» WORK TO COMPLETE: Please set down only the lines below starting with the line with "Given: Click the INCOME STATEMENT header row" and going on through the line with "Viewport: 1037px width, 694px height.", verbatim and without pictures.

» DATA FOR THE TASK:
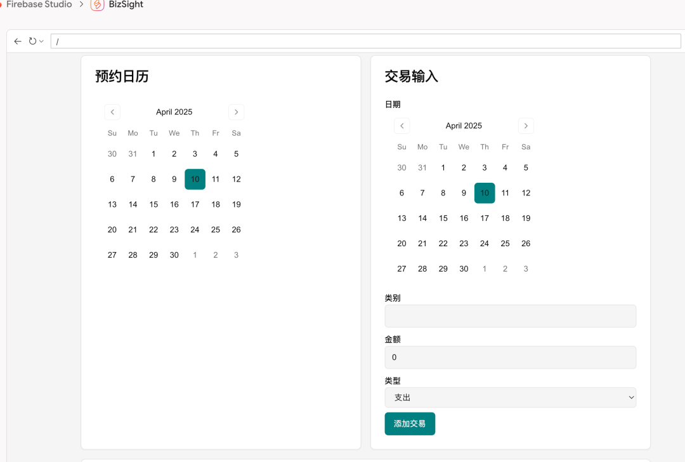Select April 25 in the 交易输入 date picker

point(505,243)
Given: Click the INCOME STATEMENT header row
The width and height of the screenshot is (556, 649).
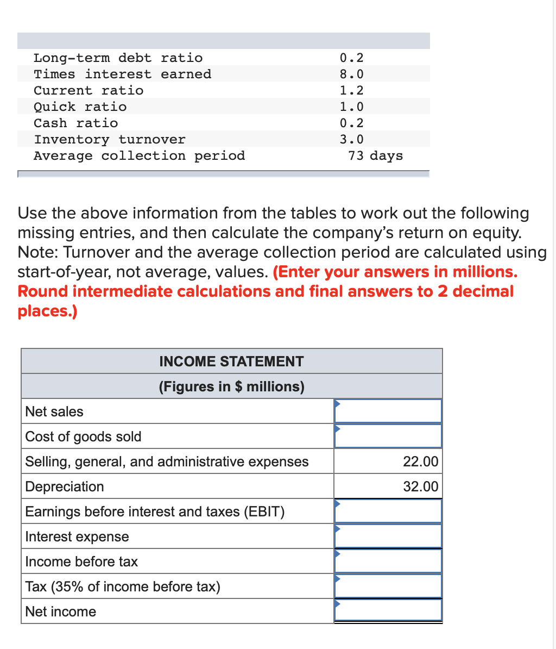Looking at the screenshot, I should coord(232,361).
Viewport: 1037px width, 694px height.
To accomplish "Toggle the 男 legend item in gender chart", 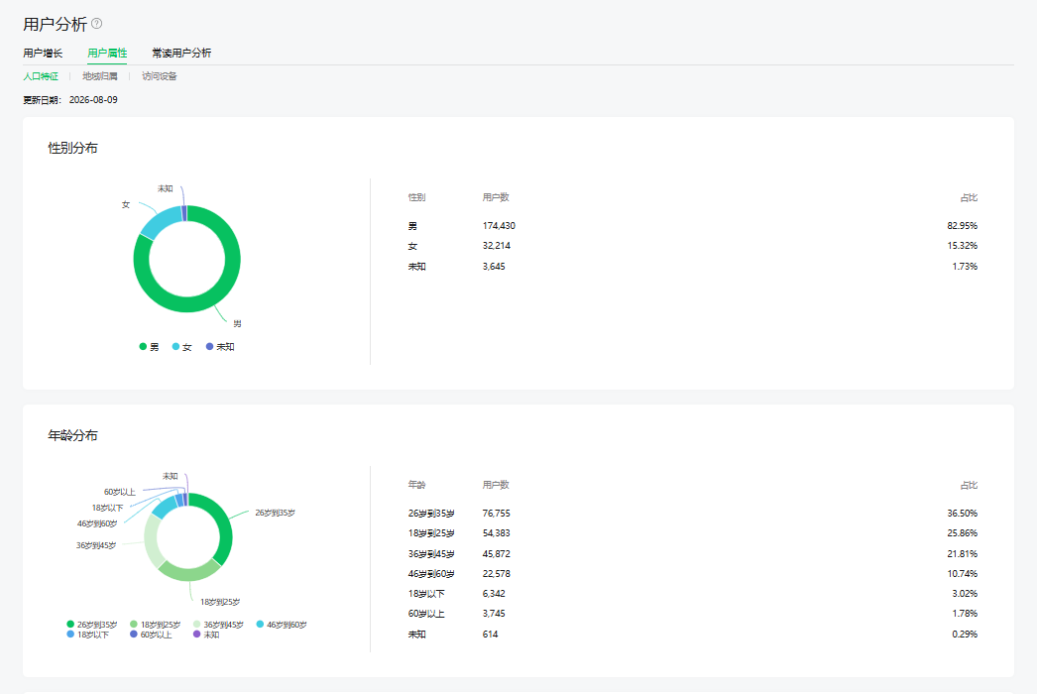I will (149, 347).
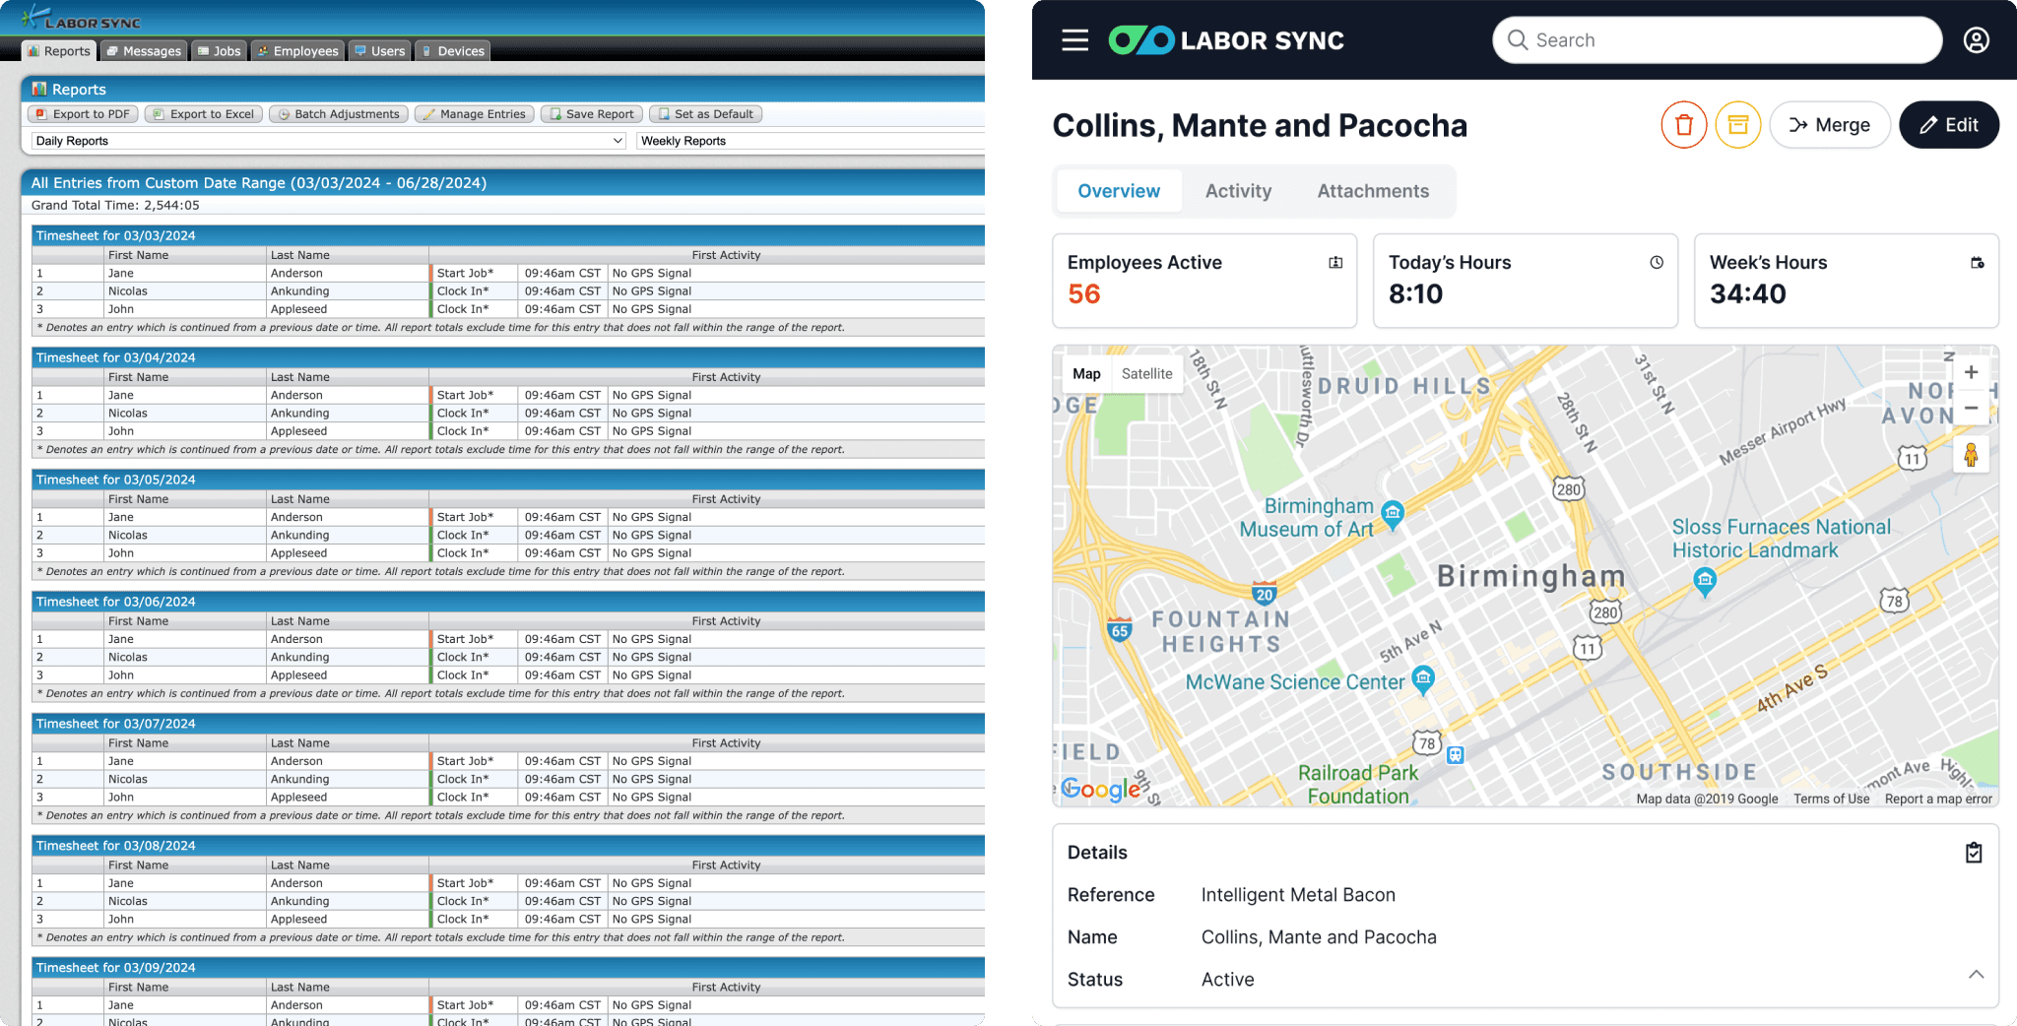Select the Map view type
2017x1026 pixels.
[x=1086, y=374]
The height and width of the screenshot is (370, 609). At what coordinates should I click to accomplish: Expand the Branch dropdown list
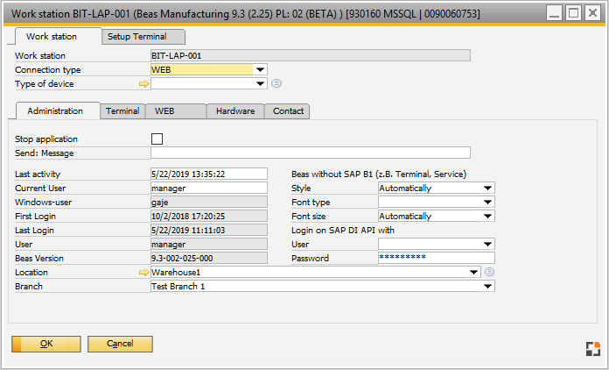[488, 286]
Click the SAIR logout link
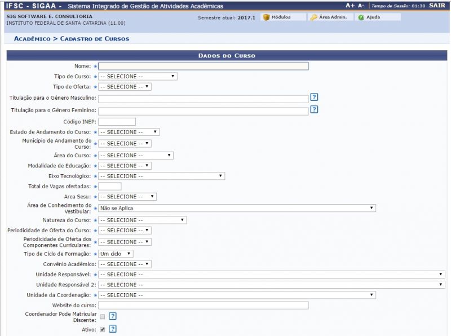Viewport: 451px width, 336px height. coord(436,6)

» FINISHED TASK:
Given: Click the INCOME STATEMENT header row
The width and height of the screenshot is (556, 649).
Looking at the screenshot, I should coord(232,361).
Viewport: 1037px width, 694px height.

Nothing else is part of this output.